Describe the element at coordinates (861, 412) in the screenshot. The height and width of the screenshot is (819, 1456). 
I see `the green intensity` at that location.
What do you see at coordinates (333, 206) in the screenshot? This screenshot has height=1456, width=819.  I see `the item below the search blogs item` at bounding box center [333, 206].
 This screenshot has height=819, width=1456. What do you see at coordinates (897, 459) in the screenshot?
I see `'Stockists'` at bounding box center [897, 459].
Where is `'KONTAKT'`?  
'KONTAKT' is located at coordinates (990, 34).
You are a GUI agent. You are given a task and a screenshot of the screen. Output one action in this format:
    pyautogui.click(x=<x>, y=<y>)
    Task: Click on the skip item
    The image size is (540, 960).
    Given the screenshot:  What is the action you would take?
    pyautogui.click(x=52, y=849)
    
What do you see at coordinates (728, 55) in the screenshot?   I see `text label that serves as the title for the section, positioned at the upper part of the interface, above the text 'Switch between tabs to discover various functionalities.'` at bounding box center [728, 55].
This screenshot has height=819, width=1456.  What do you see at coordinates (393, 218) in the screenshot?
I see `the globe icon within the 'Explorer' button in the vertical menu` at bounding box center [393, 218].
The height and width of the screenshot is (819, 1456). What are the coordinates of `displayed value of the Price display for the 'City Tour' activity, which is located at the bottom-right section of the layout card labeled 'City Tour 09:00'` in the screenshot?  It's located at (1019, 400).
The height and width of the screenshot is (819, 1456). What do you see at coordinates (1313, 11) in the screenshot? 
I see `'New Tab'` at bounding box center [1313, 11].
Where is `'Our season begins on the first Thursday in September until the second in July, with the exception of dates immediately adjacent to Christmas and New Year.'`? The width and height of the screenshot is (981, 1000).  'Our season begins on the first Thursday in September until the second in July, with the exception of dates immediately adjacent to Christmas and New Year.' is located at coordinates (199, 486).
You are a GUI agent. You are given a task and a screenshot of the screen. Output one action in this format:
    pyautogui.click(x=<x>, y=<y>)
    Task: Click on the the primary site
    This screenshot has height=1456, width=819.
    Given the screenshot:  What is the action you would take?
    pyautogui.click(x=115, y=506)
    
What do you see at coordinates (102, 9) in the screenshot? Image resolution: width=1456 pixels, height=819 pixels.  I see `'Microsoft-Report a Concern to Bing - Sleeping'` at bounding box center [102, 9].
---
* **Zu erledigen**:
Schreibe die Einträge vom Anfang bis einschließlich der Zeile mit „pyautogui.click(x=52, y=849)“ unverändert ab.

* **Lösung**:
Describe the element at coordinates (861, 412) in the screenshot. The height and width of the screenshot is (819, 1456). 
I see `the green intensity` at that location.
What do you see at coordinates (333, 206) in the screenshot? This screenshot has height=1456, width=819.  I see `the item below the search blogs item` at bounding box center [333, 206].
 This screenshot has height=819, width=1456. What do you see at coordinates (897, 459) in the screenshot?
I see `'Stockists'` at bounding box center [897, 459].
Where is `'KONTAKT'`?  
'KONTAKT' is located at coordinates (990, 34).
You are a GUI agent. You are given a task and a screenshot of the screen. Output one action in this format:
    pyautogui.click(x=<x>, y=<y>)
    Task: Click on the skip item
    The image size is (540, 960).
    Given the screenshot:  What is the action you would take?
    pyautogui.click(x=52, y=849)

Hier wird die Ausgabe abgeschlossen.